Collected data:
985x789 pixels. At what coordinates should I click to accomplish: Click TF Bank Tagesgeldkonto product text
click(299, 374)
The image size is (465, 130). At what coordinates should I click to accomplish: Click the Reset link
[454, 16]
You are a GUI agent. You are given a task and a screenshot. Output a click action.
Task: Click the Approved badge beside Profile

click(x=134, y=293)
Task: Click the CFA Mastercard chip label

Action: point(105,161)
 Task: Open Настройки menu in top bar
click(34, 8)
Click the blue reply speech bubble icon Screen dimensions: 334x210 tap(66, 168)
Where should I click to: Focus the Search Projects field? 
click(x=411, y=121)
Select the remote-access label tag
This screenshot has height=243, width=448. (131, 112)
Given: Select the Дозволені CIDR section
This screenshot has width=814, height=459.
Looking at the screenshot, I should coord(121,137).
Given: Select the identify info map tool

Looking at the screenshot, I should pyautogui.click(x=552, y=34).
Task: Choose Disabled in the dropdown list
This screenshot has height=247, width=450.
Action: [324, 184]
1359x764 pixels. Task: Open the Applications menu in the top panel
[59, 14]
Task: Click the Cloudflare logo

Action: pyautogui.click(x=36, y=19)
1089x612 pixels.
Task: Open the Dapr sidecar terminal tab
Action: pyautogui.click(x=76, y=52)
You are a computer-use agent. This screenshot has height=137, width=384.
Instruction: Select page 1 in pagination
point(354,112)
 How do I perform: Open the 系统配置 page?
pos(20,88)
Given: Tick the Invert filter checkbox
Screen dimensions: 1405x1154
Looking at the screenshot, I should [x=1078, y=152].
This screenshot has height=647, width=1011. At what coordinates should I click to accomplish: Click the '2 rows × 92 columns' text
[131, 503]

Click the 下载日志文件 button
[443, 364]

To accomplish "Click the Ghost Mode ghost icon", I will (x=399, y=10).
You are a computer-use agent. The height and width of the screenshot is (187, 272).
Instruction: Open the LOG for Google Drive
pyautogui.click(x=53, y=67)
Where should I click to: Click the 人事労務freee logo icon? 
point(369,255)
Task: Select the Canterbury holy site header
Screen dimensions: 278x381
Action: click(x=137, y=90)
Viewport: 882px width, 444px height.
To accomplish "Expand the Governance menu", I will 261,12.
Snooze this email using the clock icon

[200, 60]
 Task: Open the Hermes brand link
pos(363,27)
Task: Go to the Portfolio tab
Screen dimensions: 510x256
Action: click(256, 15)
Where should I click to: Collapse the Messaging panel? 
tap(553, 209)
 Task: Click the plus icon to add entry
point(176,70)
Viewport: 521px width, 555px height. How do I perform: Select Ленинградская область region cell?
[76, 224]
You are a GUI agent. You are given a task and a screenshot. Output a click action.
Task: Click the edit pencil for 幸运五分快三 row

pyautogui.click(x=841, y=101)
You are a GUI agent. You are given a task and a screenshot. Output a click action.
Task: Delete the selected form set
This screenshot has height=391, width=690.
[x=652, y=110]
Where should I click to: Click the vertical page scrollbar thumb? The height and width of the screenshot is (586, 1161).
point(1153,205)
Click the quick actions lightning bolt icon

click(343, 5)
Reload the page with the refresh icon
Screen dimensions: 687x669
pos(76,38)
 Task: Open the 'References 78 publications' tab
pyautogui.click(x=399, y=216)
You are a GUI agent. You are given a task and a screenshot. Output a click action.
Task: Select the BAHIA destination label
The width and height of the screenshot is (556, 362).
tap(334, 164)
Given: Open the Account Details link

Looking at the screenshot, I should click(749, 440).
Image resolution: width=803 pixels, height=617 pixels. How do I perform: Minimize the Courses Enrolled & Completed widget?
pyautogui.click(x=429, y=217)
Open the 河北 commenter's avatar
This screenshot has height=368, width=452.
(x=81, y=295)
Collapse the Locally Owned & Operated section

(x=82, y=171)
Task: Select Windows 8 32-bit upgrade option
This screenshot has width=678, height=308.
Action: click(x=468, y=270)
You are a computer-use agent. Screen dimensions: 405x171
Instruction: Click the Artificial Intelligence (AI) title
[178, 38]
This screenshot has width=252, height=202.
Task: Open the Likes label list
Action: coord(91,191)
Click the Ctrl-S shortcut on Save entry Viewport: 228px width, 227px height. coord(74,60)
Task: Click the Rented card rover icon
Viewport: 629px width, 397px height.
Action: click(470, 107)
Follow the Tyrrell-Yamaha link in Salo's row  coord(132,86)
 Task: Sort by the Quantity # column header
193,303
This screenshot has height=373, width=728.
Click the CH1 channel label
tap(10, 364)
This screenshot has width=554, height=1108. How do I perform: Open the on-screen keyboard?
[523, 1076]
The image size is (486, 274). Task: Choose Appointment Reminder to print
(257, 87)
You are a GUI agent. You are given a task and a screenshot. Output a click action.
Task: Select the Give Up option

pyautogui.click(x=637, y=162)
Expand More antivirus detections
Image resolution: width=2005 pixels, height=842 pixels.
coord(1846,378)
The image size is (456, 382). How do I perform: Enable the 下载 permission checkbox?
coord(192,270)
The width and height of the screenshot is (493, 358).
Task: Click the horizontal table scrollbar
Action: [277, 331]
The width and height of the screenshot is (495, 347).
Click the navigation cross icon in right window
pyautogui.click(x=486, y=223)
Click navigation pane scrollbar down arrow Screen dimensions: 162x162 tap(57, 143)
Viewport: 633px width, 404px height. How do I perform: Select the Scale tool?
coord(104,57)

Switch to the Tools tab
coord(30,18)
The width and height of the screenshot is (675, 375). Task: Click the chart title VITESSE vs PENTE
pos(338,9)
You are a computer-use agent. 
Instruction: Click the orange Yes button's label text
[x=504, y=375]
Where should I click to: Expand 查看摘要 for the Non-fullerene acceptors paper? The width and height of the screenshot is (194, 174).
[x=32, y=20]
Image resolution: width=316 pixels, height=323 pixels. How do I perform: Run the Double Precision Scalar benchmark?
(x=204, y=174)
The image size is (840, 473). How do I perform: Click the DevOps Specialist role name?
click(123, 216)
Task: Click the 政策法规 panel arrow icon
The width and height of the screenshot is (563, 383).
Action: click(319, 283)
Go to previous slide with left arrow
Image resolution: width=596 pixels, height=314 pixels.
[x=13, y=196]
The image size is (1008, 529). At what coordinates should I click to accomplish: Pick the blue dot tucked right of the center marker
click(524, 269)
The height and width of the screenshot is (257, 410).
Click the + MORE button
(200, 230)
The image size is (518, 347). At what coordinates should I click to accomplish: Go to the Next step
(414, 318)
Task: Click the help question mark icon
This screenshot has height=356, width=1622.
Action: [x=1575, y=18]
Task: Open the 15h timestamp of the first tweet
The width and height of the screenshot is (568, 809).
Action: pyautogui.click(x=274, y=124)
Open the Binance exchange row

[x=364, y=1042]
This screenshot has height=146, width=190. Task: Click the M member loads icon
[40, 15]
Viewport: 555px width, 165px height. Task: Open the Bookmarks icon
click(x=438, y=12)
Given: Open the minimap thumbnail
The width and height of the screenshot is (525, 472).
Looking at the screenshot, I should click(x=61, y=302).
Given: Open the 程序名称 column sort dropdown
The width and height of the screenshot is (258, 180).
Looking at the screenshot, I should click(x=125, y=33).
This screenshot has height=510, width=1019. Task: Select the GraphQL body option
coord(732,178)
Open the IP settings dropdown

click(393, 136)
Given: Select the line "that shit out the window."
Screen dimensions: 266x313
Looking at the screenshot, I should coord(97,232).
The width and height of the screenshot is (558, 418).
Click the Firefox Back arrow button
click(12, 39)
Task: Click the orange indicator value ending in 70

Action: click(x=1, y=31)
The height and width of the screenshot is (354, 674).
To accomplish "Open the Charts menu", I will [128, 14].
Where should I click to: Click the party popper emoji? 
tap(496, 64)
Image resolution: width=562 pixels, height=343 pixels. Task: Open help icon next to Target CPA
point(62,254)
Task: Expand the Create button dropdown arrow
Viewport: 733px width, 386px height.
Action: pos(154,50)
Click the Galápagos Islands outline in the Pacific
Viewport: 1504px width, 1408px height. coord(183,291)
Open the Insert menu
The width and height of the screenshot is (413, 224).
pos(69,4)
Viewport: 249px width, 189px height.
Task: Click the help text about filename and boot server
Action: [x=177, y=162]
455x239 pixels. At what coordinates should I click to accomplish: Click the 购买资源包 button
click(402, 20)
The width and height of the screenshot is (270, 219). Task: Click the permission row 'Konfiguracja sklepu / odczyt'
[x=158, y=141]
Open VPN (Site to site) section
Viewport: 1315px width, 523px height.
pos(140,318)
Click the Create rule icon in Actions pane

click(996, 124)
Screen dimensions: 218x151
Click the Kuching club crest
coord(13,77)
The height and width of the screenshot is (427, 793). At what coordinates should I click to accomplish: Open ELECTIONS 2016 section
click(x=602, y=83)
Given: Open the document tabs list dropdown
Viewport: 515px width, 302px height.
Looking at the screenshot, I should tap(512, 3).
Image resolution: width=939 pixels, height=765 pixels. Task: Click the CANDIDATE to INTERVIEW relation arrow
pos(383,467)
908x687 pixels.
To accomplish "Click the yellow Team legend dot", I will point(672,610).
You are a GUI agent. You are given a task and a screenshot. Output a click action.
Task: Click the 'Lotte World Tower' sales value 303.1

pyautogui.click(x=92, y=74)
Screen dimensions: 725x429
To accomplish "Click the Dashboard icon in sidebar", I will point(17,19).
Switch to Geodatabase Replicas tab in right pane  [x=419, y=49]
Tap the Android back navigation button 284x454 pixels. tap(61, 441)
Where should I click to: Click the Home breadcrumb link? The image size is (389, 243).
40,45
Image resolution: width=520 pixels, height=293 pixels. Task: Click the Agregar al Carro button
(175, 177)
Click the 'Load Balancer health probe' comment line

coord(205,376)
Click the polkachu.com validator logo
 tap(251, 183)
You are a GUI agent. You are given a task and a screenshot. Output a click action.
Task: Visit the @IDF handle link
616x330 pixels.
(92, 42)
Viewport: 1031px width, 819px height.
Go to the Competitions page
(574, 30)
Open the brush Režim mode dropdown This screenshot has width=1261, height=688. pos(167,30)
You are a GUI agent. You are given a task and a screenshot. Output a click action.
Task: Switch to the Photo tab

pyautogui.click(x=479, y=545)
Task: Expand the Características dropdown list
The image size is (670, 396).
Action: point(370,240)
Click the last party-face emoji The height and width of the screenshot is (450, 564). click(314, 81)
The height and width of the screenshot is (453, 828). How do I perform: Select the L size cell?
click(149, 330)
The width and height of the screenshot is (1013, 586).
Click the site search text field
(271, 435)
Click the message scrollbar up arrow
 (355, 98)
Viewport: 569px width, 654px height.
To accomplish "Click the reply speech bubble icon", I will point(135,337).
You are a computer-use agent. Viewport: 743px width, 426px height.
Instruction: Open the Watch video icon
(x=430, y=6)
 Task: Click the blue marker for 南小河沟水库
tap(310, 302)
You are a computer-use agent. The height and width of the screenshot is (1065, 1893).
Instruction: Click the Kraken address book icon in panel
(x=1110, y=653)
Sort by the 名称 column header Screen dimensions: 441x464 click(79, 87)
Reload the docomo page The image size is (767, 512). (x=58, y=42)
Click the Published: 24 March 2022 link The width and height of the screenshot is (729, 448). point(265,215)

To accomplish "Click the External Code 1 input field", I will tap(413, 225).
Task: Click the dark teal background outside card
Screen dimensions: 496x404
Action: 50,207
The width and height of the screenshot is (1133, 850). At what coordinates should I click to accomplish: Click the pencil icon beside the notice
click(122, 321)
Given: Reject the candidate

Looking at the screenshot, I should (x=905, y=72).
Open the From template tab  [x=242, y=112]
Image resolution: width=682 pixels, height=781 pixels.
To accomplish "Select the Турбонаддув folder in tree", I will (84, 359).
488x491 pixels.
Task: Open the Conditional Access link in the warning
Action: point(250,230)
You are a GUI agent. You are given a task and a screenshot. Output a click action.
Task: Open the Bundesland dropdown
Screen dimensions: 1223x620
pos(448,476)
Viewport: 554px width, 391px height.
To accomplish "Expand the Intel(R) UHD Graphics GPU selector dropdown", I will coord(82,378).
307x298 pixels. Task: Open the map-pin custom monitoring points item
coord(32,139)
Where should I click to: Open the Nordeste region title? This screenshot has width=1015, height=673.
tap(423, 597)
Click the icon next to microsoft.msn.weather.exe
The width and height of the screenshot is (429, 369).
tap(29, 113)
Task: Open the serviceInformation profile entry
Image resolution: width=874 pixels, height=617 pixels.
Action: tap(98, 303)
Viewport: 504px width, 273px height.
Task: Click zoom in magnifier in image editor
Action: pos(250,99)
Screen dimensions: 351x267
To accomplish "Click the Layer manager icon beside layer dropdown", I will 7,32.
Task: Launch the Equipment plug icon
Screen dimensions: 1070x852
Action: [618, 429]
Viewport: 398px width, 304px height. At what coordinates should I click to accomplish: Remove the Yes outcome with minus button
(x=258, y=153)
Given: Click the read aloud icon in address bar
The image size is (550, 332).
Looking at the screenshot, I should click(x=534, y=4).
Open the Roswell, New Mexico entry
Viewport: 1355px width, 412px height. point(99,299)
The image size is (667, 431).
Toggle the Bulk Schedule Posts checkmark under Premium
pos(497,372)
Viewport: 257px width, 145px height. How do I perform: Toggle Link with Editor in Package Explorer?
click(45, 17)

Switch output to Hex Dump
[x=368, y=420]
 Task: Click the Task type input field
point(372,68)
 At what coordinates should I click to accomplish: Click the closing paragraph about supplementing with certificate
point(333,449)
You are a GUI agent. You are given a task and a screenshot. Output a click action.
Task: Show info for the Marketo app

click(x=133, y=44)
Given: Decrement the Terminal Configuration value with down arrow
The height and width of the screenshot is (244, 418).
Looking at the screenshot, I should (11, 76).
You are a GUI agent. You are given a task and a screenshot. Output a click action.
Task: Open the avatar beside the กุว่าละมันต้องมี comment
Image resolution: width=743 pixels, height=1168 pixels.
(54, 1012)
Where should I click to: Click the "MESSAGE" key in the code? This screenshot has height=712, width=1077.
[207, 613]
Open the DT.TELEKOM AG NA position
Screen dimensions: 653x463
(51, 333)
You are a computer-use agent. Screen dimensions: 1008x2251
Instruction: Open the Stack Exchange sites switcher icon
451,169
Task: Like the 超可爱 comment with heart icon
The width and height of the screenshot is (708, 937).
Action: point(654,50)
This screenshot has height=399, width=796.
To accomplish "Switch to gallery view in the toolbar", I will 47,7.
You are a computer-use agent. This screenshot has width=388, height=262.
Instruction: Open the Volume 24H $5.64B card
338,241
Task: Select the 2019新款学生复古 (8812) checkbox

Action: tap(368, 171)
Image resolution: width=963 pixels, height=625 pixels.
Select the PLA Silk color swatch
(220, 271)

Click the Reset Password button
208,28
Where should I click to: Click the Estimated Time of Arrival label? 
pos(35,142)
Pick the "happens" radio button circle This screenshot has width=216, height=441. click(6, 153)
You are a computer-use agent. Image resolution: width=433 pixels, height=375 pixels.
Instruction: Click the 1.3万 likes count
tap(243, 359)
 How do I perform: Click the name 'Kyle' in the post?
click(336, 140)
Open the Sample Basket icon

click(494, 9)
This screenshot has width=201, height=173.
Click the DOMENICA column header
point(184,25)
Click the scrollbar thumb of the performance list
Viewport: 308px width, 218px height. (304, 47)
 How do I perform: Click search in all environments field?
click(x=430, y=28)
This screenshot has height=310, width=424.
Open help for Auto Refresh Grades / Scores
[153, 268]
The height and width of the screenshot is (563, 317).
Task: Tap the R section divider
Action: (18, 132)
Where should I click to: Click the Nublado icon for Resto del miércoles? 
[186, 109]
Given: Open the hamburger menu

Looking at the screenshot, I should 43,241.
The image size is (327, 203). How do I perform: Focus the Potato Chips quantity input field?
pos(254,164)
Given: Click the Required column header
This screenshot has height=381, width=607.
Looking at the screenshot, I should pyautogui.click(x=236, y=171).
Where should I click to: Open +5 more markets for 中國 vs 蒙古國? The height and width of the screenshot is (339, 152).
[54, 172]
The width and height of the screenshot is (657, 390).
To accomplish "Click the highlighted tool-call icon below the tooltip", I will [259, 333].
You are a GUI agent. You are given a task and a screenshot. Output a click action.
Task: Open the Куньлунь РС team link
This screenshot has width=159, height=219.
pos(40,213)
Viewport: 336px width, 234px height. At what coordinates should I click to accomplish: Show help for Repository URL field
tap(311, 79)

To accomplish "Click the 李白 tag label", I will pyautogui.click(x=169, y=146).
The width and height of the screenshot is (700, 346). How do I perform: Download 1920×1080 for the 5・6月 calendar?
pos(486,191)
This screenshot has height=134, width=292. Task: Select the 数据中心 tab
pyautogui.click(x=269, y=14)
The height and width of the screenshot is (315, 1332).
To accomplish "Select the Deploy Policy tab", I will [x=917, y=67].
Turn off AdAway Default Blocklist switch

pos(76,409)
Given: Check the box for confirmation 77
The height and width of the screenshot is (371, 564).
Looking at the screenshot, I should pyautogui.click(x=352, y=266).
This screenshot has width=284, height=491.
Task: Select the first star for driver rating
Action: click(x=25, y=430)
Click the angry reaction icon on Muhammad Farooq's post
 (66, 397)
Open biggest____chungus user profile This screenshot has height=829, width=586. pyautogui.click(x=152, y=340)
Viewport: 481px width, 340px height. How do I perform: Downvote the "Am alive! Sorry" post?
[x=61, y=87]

■ WHAT YOU ARE ASKED TO DO
Count the lines in the preceding entries that contain the string "reply", and state only the resulting number.

■ EXERCISE RESULT
2